> _Task material_
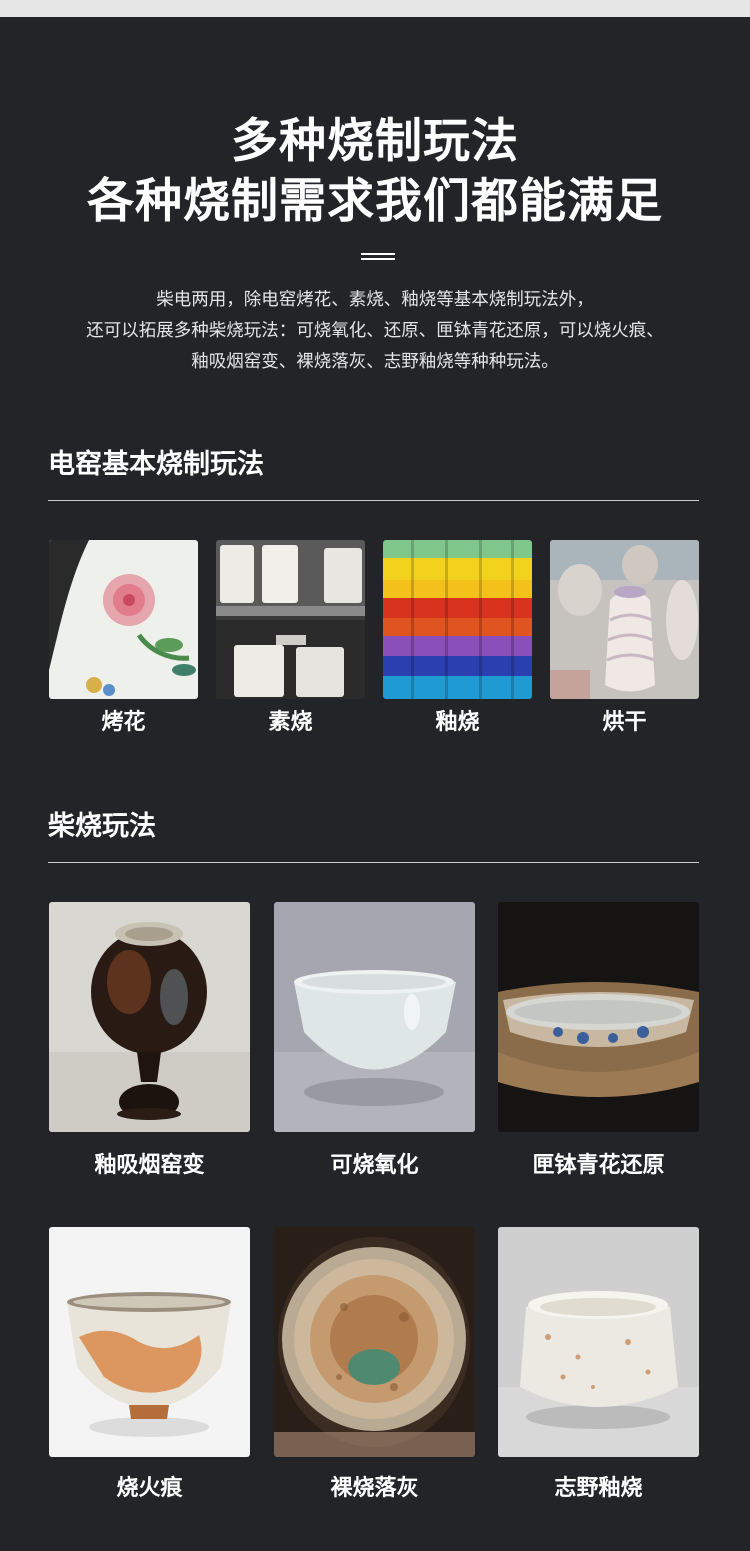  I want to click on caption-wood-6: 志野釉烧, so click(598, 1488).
--
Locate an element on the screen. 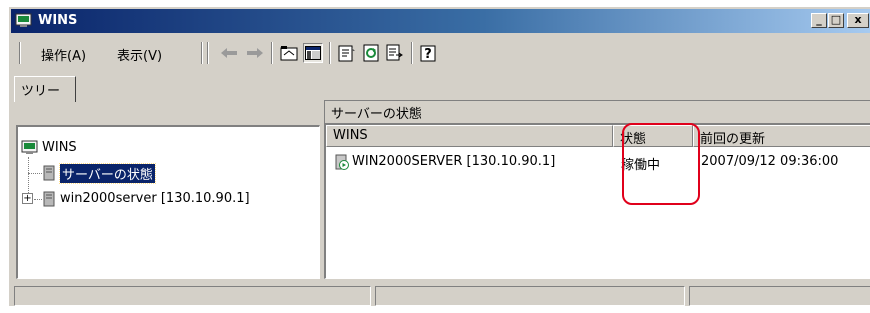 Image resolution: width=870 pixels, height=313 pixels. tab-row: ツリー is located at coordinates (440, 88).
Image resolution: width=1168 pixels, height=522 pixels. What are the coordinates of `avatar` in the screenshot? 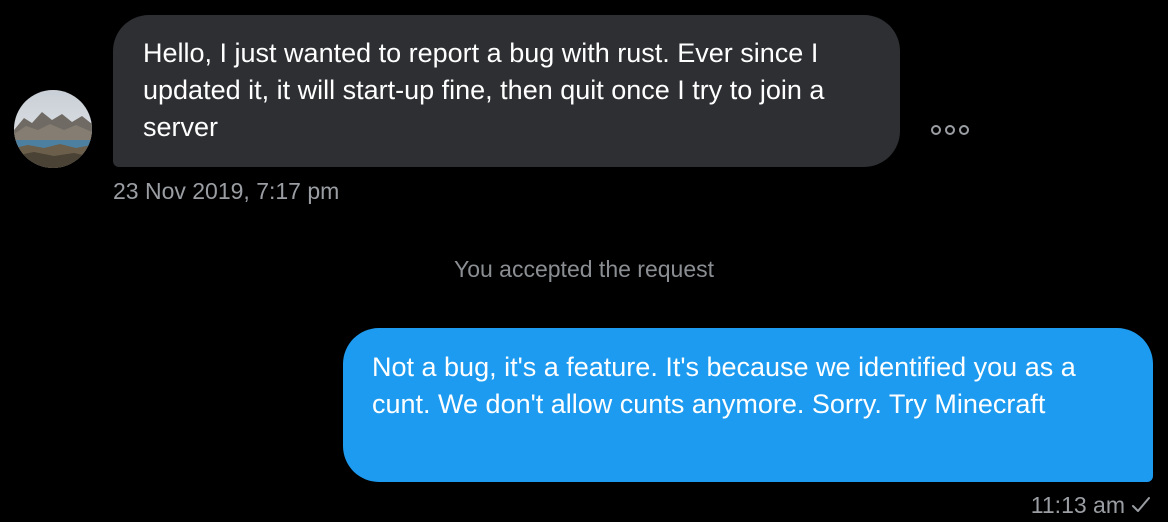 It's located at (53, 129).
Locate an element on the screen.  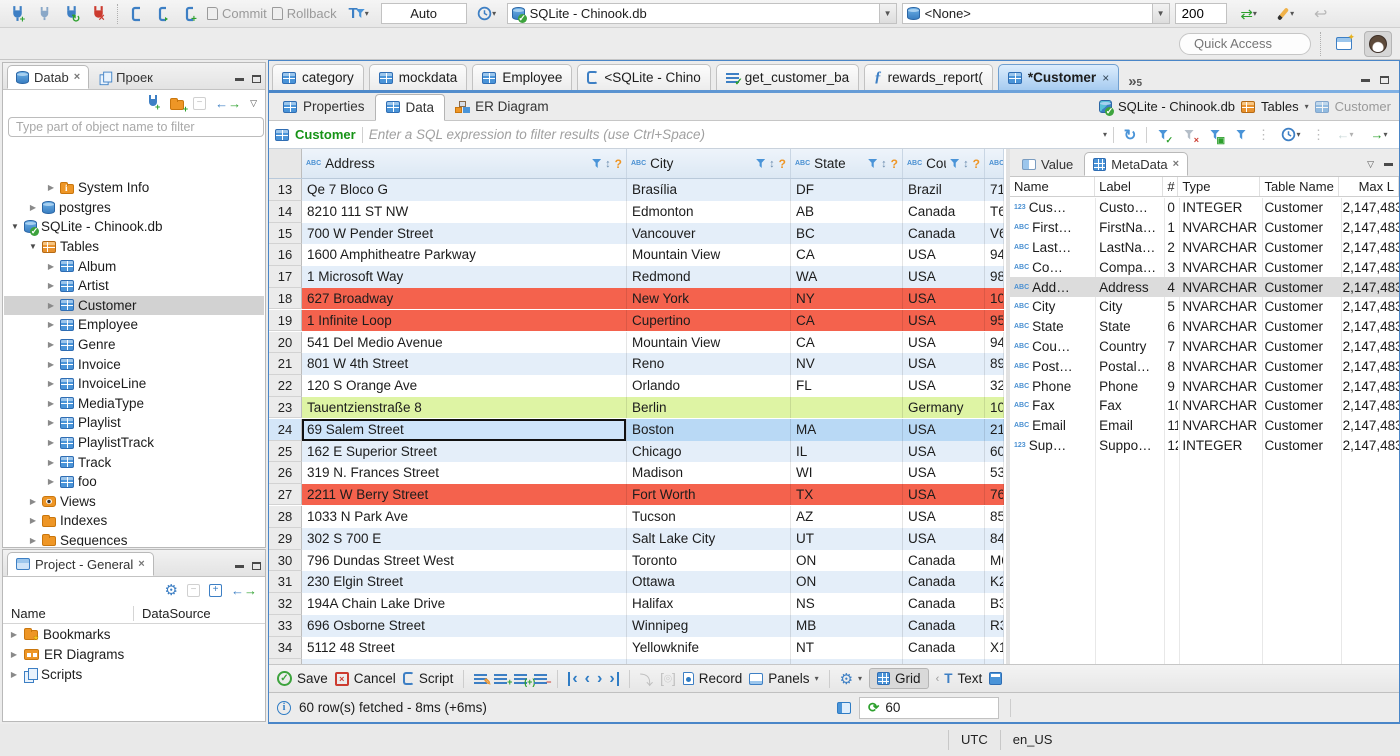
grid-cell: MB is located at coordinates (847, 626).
--
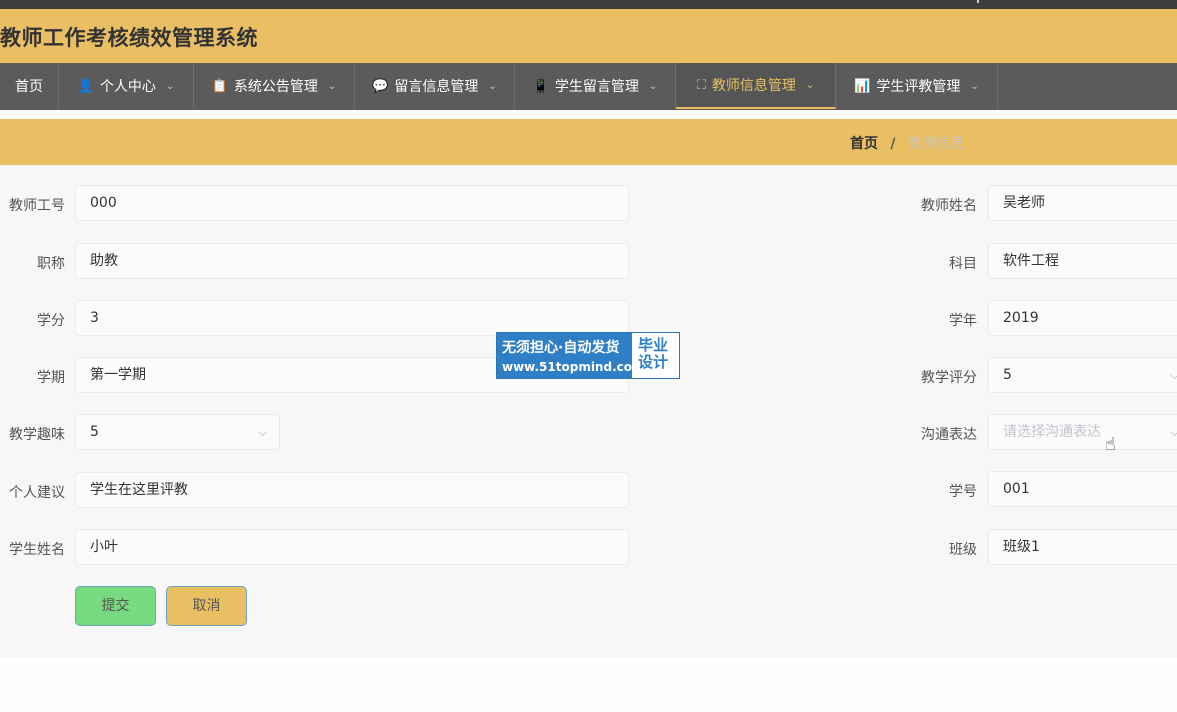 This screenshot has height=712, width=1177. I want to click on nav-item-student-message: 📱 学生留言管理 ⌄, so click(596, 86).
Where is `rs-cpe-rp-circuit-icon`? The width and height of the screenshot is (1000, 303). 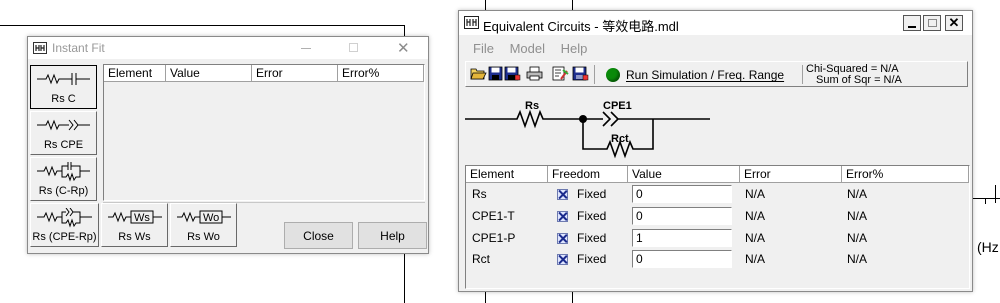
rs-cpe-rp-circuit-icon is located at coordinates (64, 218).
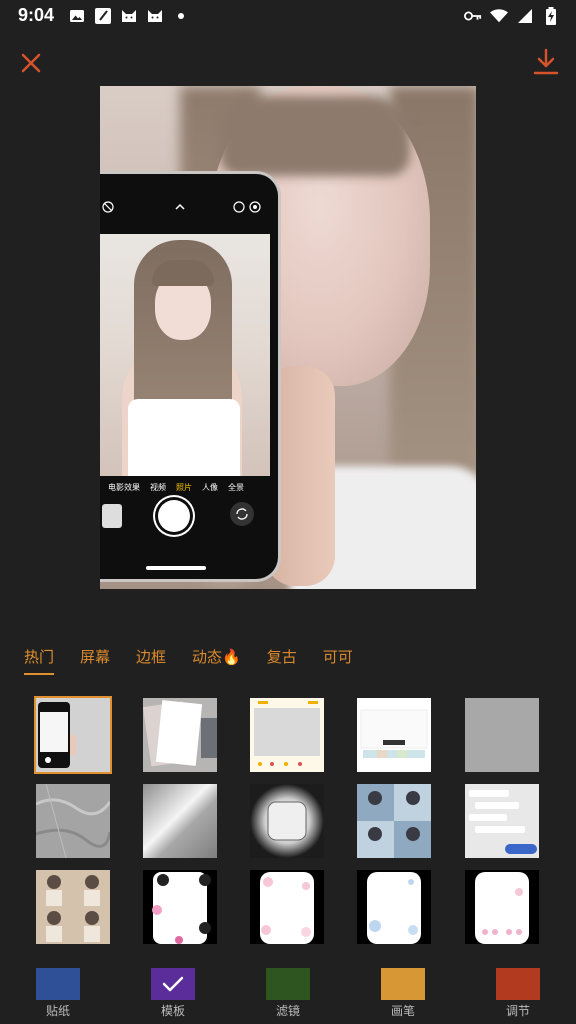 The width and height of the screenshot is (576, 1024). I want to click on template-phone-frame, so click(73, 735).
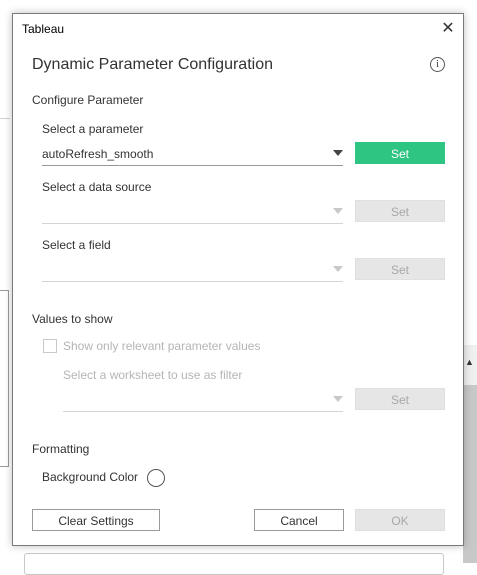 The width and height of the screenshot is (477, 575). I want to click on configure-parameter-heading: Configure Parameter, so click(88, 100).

> _Task details_
Update the part of the items that opens with the line containing "is (1000, 303)." and closes with the line containing "The width and height of the screenshot is (477, 575).", replacing "Where is" with "Where can I find" and changing nothing else. Give only those lines, and leave the pictures out.

> _Exercise answer_
Where can I find `rs-cpe-rp-circuit-icon`? The width and height of the screenshot is (1000, 303). 
rs-cpe-rp-circuit-icon is located at coordinates (64, 218).
 The width and height of the screenshot is (576, 1024). I want to click on template-phone-frame, so click(73, 735).
 The width and height of the screenshot is (477, 575). I want to click on configure-parameter-heading: Configure Parameter, so click(88, 100).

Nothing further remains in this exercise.